Saturday, June 29, 2013

Now playing in the Theater of Racial Reconciliation: the George Zimmerman trial.

TalkLeft says:
Lawyers for the [Trayvon] Martin family now say the case is not about racial profiling or race.... Then why did Benjamin Crump say race was "the elephant in the room." Racial injustice was the core of their argument. It was always about race to them. Race was what they used to transform this local shooting into a case of national importance.
Meanwhile, at Instapundit:
IT’S REALLY BEGINNING TO LOOK AS IF CHARGES NEVER SHOULD HAVE BEEN BROUGHT HERE: Neighbor, cop back George Zimmerman’s account of fight with Trayvon Martin.
Watching much of the trial these last 3 days, I've come to believe that the prosecution is conducting a theatrical performance in racial reconciliation. It wasn't politically easy to decline to prosecute Zimmerman, even though the evidence showed he could not be convicted, so this prosecution was mounted to demonstrate to the public that Zimmerman should not be convicted. I'm not condoning this use of the power to prosecute. I'm simply observing what is happening. I think the trial is theater, and if it's done right — with people like Crump contributing what they can — the people who got stirred up in Act I can experience catharsis.

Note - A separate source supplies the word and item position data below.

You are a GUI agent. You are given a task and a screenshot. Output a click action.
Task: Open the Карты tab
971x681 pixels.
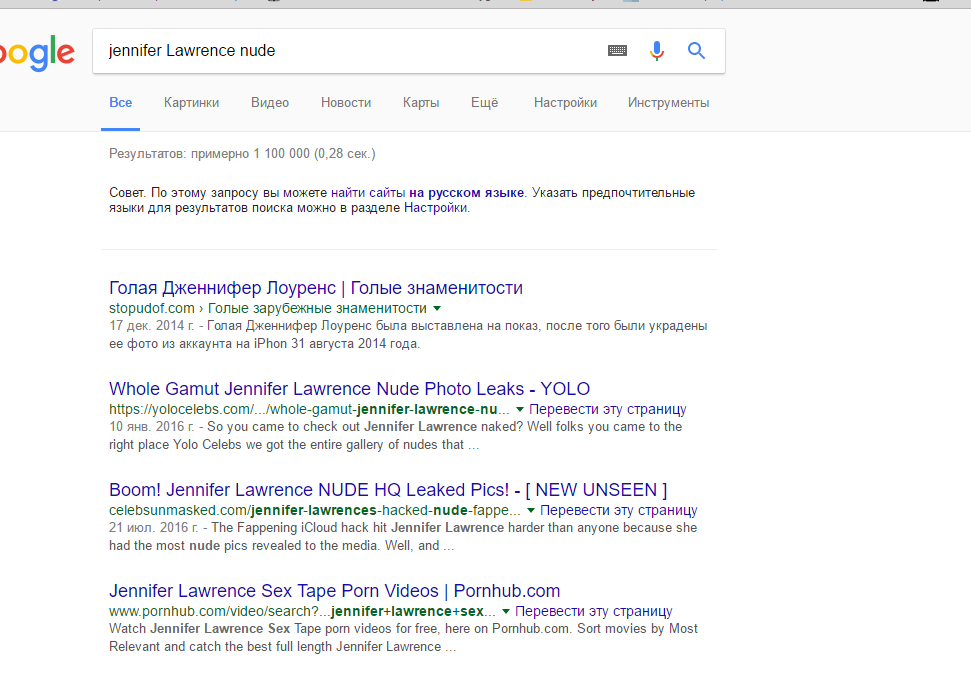pos(421,102)
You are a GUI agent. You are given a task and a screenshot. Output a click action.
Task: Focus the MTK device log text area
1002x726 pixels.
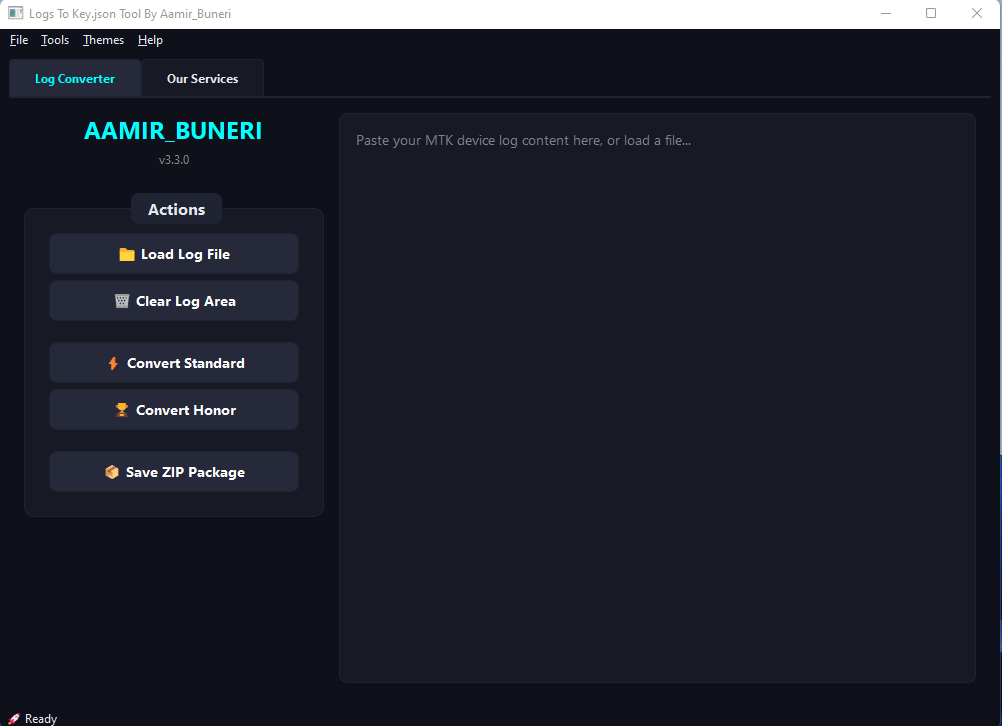pos(657,400)
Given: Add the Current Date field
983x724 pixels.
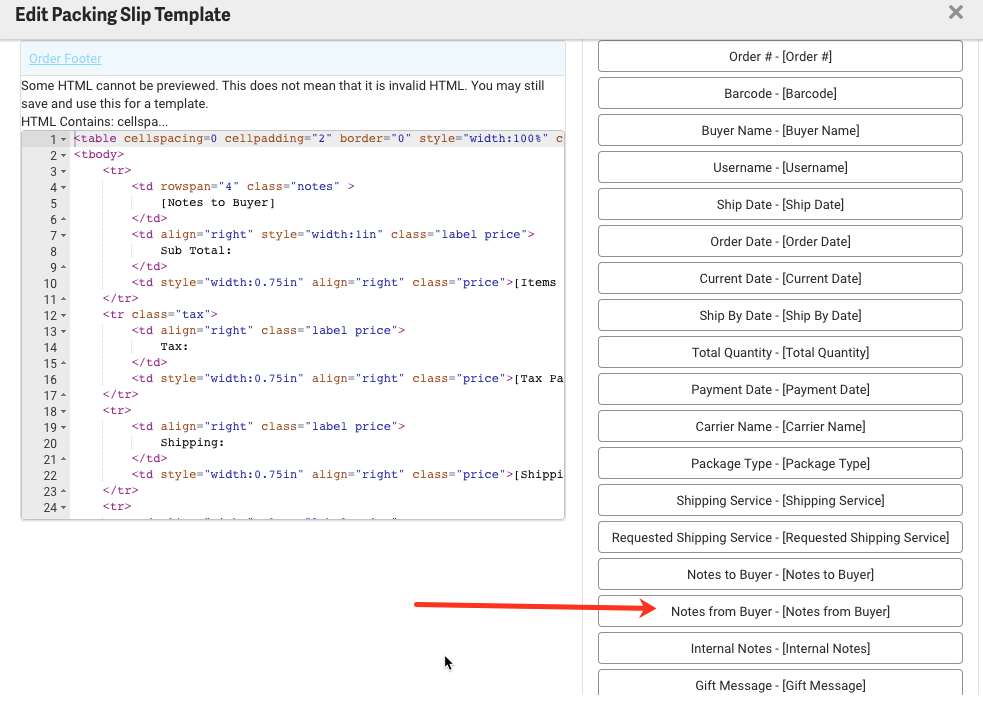Looking at the screenshot, I should pos(779,278).
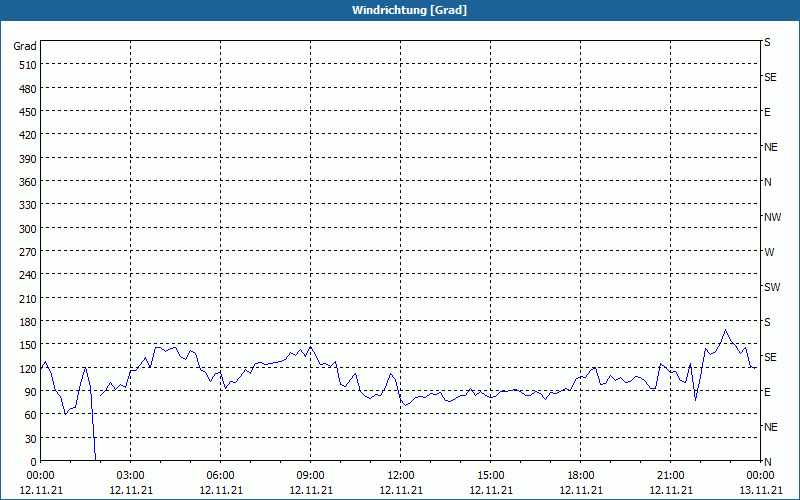This screenshot has width=800, height=500.
Task: Click the 13.11.21 date label
Action: (761, 490)
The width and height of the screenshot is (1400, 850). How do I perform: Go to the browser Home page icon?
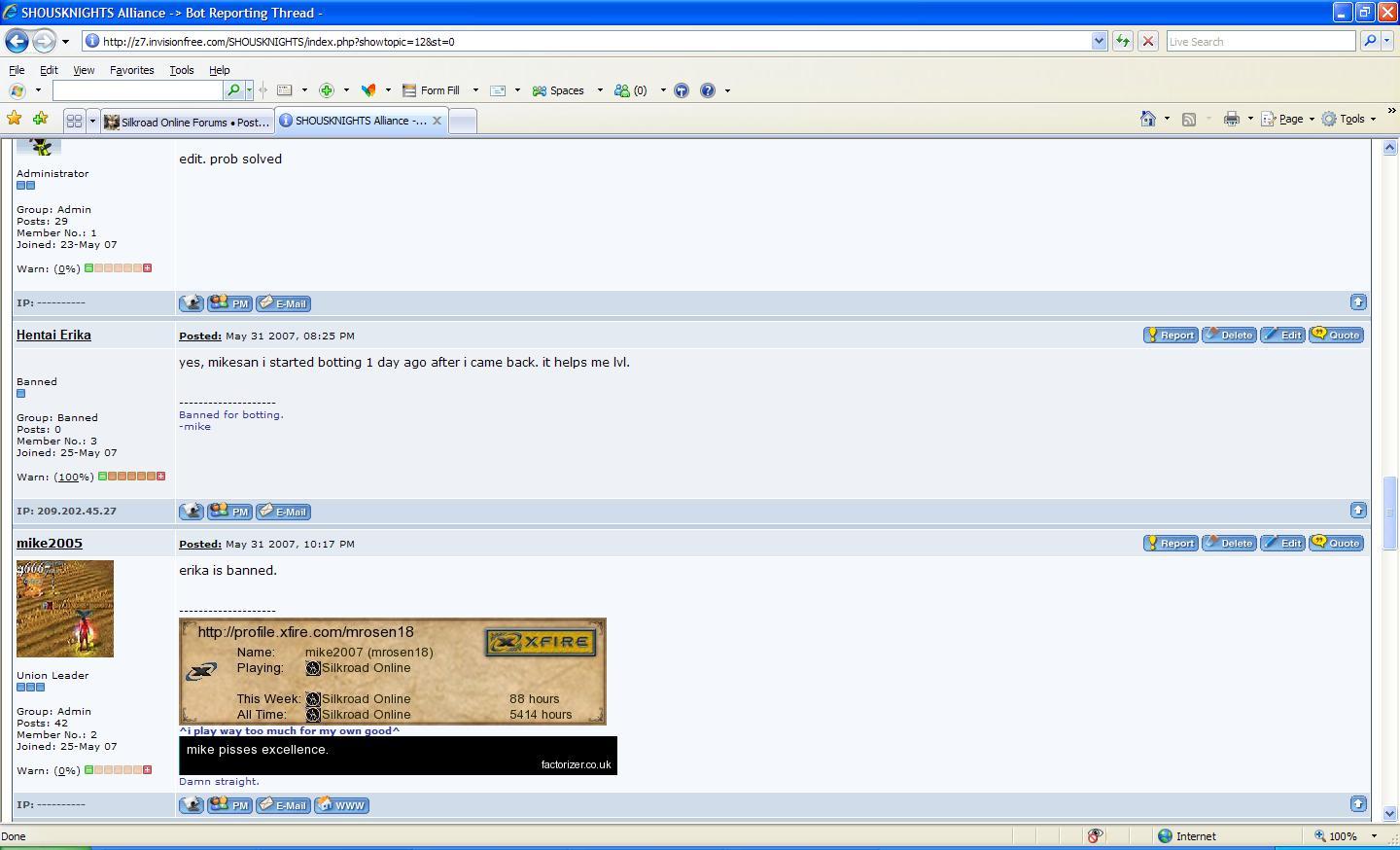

Remember Act I? It had that wonderful cameo performance from President Obama:



He told us this was "a tragedy." Catharsis "is a metaphor originally used by Aristotle in the Poetics to describe the effects of tragedy on the spectator":
In his works prior to Poetics, Aristotle had used the term catharsis purely in its medical sense (usually referring to the evacuation of the katamenia — the menstrual fluid or other reproductive material).  Here, however, he employs it as a medical metaphor. F. L. Lucas maintains, therefore, that purification and cleansing are not proper translations for catharsis; that it should rather be rendered as purgation. "It is the human soul that is purged of its excessive passions."...

"In real life," [one scholar] explained, "men are sometimes too much addicted to pity or fear, sometimes too little; tragedy brings them back to a virtuous and happy mean." Tragedy is then a corrective; through watching tragedy, the audience learns how to feel these emotions at proper levels."
In the end, one must hope, we will come into balance.